One of the hooks for selling books by well-known people is that the authors themselves give brand recognition.  Especially for celebrity cookbooks.  I’m sure the publishers’ fondest hope is that the personality traits that fans think the celebrities have will shine through with the recipes.  And, at least to the extent of my small celebrity cookbook collection, they do.  Both Stanley Tucci’s and Dolly Parton’s books are exactly what I expected they’d be from movies and television appearances through the years.

But when I got asked to review Dee Dee and Paul Sorvino’s cookbook, Pinot, Pasta, and Parties, I realized I’d heard of the Sorvinos but didn’t know much about them or their work.  I haven’t seen Goodfellas, the best-known of the dozens of Paul Sorvino’s movies.  And I don’t watch much television news, where Dee Dee Sorvino appears as a political consultant/GOP strategist, after serving as an advisor in the Bush administration.

With no preconceptions, I decided to approach the book by reading just the recipes in Pinot, Pasta, and Parties first, and then reading the introductory chats with the Sorvinos that open each of the book’s chapters.

Overall, it’s a good collection.  If you’re looking for a simple-to-use cookbook that gives you plenty of recipes for what we think of as classic Italian food here in America, this book does that well.  If you already make your own marinara, meatballs, Carbonara, or Amatriciana, you won’t find anything out of the ordinary for those kinds of dishes, so you should look carefully before you buy it.  But there are about a half-dozen recipes that go beyond the food you’d expect from standard Italian-American fare.  These include a few things I thought were downright ingenious.  Like using cannoli filling as a dessert dip for cookies or broken up waffle cones.  Or cooking a pork shoulder roast (bone-in or boneless) with the spice mixture used for porchetta — great flavor without rolling and tying up a giant pork belly.  (Not to mention finding a pork belly if you don’t have a butcher nearby.)

The book is arranged in thematic chapters, most of which include cocktails, appetizers, mains, and desserts.  The Sorvinos introduce each chapter with a sort of conversation about the chapter subject, their lives, and food in general.  Most of the banter is fun, in a “Celebrities are really just like us” way, and you can definitely sense their affection for one another (as well as for food).  In the end, I was happy to be drawn into the Sorvinos’ world a little.  You can picture them actually eating the food from these recipes, which ought to be the aim of every celebrity cookbook.

Overall, a good collection of recipes and a fun read.  I had one quibble, as you’ll read with the recipe below.  But there’s always at least one for me with every cookbook.  What put this over the keeper category line for me was the two-pager on Italian wines in the appendix.  It’s a very good primer for wine novices, just the right amount of information, well-presented.  But even people who know Italian wines will learn something from it.

The main ingredients for Leeks in Wine Sauce over Penne, a vegetarian recipe in the Sorvinos’ book.
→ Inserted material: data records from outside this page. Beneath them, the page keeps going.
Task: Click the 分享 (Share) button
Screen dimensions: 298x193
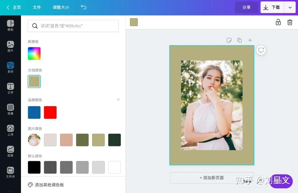Action: [246, 7]
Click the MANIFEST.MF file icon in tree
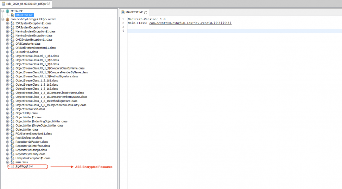 point(12,15)
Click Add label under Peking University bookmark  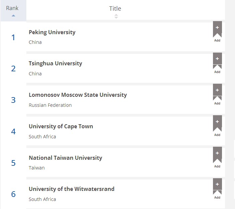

It was the first recipe I tried, and it’s really simple and tasty.

Now for a recipe.  I was tempted to put the pork roast recipe in this post, but thought that something more versatile and less time-consuming would be better.  Leeks with Wine Sauce over Penne is a recipe that caught my eye. First, because I haven’t seen leeks over pasta before, and I love leeks.  Also, it’s simple and meatless, but also a perfect canvas to add chicken, sausage, or shrimp if you’d like to.  I’ve added a meat-ed variation at the end.

One thing in the book that may trip up novice cooks:  I noticed that while most of the pasta recipes tell you to add the pasta to the skillet/pan where the sauce is cooking, they don’t necessarily tell you to add pasta water to get the sauce to coat.  This particular recipe doesn’t include pasta water in the instructions, and I found it didn’t mix in easily if I didn’t add some of the water. Adding the water and cooking the pasta in the sauce for a minute will get it to the right consistency and also helps get flavor into the pasta as well as on the outside.  I always ladle some water out of the pasta pot when I’m cooking pasta in case I need it.

As the recipe hints, leeks are dirt traps.  You have to rinse them really well under running water, and even then you might still end up with a little grit in the sauce.  I’ve decided it’s part of the charm of cooking with leeks.  But if you really want to eliminate as much grit as possible, put the rinsed, thinly-sliced leeks in a large bowl of cold water.  Swish them all around for about 15 seconds, to get the dirt off them.  Then let them sit for a minute.  Get your hands under the leeks without disturbing the dirt at the bottom of the bowl, and move the leek pieces to a colander to drain.  They don’t have to be absolutely dry – since you’re sautéing the leeks anyway the water will cook off.

Finally, you can cook the leeks ahead of time and let them sit in the skillet until you’re ready to cook the pasta and serve.  They’ll lose a little of their pretty light-green color, but you can add more parsley and it’ll still look beautiful.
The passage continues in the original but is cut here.